図10は、第二実施形態の有効性を説明するための説明概念図である。
図10の上図が、第二実施形態に係るスライド機構52の配置を示した図であり、
図10の下図が、比較例に係るスライド機構52の配置を示した図である。
【0094】
図10の下図(比較例)に示すように、前記定常状態において、3つの嵌合部材55が一直線上に並ぶようにスライド機構52が配置されている場合には、前記支持点が一直線上に並ぶため、上側テーブル40の安定性が適切でなくなる恐れがある。
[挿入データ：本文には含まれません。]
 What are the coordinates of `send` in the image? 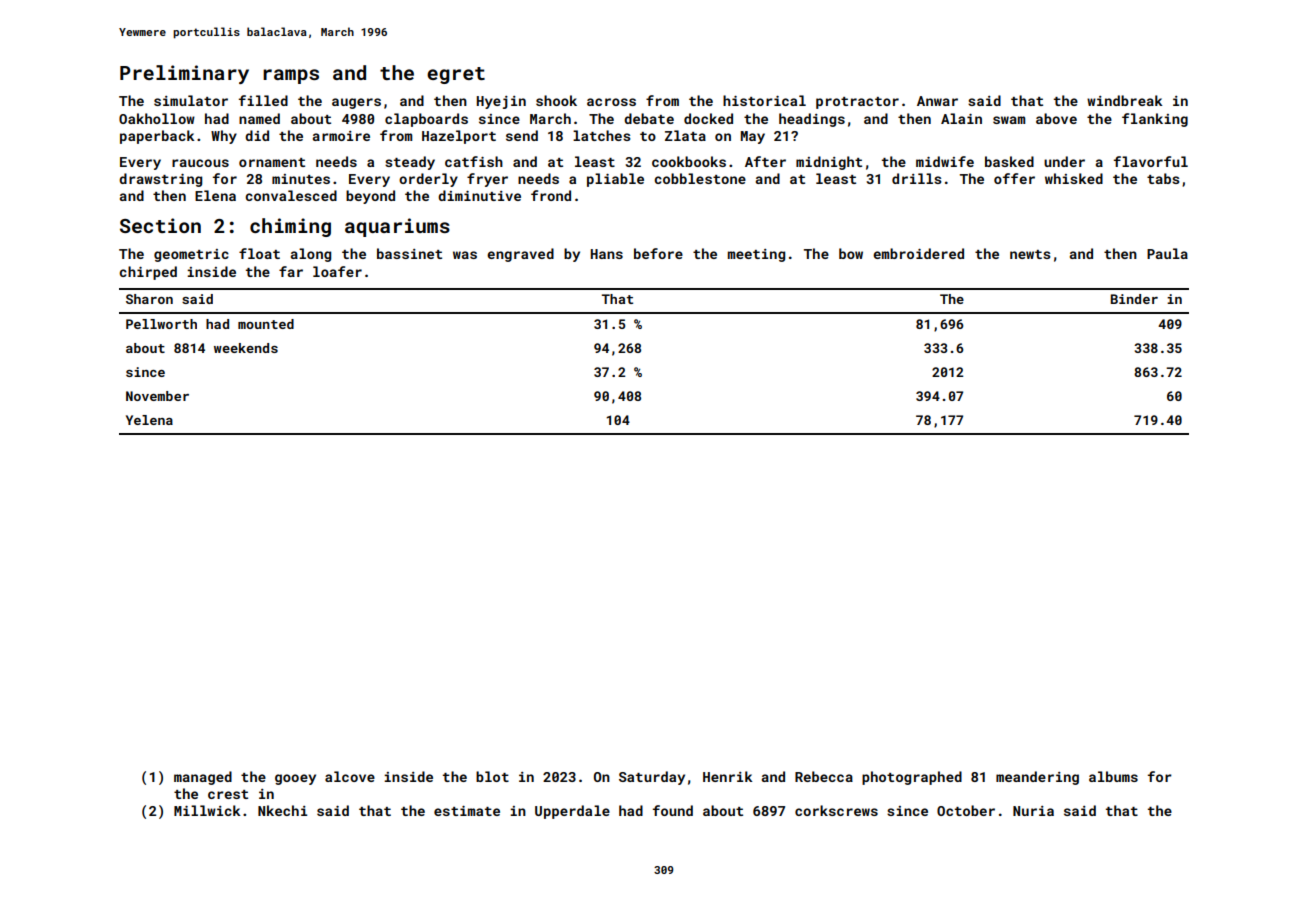 It's located at (522, 135).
したがって、かかる場合には、上側テーブル40の支持を補助する補助輪(例えば、上側テーブル40の下面に固定され、車輪が下側テーブル40に接地するキャスター)が必要となる可能性もある。
【0095】
これに対し、
図10の上図に示すように、第二実施形態においては、前記定常状態において、3つの嵌合部材55が一直線上に並ばないようにスライド機構52が配置されているため、3つの嵌合部材55を相互に結んだ仮想線により形成される図形が三角形となる。そのため、スライド機構52が安定して上側テーブル40を支持する構成を容易に構築することが可能となる。
【0096】
さらに、第二実施形態においては、
図10の上図に示すように、前記定常状態において、3つの嵌合部材55を相互に結んだ仮想線により形成される図形が正三角形となるように、スライド機構52が配置されている。そのため、スライド機構52がより一層安定して上側テーブル40を支持する構成を構築することが可能となる。